(What you should do) Pick up the news piece on flashlight fish schooling by their glow where it stops, and keep writing it.

(Document passage)
_ _ _

While most fish tend to disperse in dark waters, scientists have discovered flashlight fish – which use bacteria in their organs to glow – have a natural tendency to form schools and use their bioluminescence for signaling. 

(CN) – While most fish tend to disperse in dark waters, scientists have discovered flashlight fish – which use bacteria in their organs to glow – have a natural tendency to form schools and use their bioluminescence for signaling.

Scientists used low-light underwater cameras to observe a species of fish known as Anomalops katoptron, commonly referred to as flashlight fish, and discovered a behavior that had never before been observed, according to a study published Wednesday in the scientific journal PLOS ONE.

Researchers sought to understand how flashlight fish navigate at night and how they utilize their biological lighting abilities as a group. They discovered the fish school together with the aid of bioluminescent signals.

Nearly a quarter of fish populations instinctually school together, but observers had never reported observing fish using their bioluminescence to school.

_ _ _

(Listed entries)
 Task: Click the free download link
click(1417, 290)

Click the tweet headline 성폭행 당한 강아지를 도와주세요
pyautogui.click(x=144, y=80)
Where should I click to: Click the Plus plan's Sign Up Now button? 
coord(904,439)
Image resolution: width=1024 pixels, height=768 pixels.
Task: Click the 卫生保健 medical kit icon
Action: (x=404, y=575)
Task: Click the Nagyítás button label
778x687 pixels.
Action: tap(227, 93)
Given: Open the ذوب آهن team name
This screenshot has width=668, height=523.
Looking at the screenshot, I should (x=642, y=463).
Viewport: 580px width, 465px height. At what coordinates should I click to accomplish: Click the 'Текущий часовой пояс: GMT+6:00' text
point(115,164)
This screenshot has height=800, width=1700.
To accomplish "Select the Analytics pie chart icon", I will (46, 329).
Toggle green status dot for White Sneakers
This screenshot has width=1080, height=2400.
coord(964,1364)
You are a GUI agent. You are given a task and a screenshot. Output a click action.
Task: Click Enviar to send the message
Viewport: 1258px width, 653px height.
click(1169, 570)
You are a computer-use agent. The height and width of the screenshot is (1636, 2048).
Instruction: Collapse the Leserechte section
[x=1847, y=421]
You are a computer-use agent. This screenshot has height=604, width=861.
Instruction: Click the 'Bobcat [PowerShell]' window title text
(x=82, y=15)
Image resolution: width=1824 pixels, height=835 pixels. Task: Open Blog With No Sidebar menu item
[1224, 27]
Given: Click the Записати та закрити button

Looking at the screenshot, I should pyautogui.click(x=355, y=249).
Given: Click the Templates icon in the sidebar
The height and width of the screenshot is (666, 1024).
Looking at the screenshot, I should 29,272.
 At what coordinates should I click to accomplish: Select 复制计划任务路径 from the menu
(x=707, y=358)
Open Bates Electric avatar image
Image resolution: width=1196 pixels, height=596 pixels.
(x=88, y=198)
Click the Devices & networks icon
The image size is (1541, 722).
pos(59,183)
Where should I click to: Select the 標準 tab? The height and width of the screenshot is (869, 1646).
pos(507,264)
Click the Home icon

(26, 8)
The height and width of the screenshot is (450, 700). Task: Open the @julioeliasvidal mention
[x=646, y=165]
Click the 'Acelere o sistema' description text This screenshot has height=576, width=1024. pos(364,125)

_ _ _

(Answer to the exercise)
David Gruber – a professor of biology and environmental science at the City University of New York, who led the study – and a team of researchers found that only a few fish need to actively flash in order to keep the school together at night.

“A computer model of flashlight fish schooling behaviors shows that only a small percentage of individuals need to exhibit bioluminescence in order for school cohesion to be maintained,” researchers said in the study.

This suggests that the lighting abilities of flashlight fish are crucial when using directional messages and signals in order to school.

Researchers theorize some of these unique schooling and lighting behaviors are used for survival purposes. They observed that bioluminescence keeps predators confused and also that a school of flashlight fish that is only partially lit is far less noticeable in darker and more dangerous environments.

The study concluded these new observations of flashlight fish behaviors could be used to help researchers conduct future undersea monitoring experiments.

“Understanding the kinetics of flashlight fish utilization of bioluminescence to school in the dark may also have practical applications in the design of schooling ‘robotic fish’ that can be used for both environmental monitoring applications as well as to study the behavior of other bioluminescent fishes by potentially mimicking luminescence signaling behavior to elicit species-specific signaling responses,” the study states.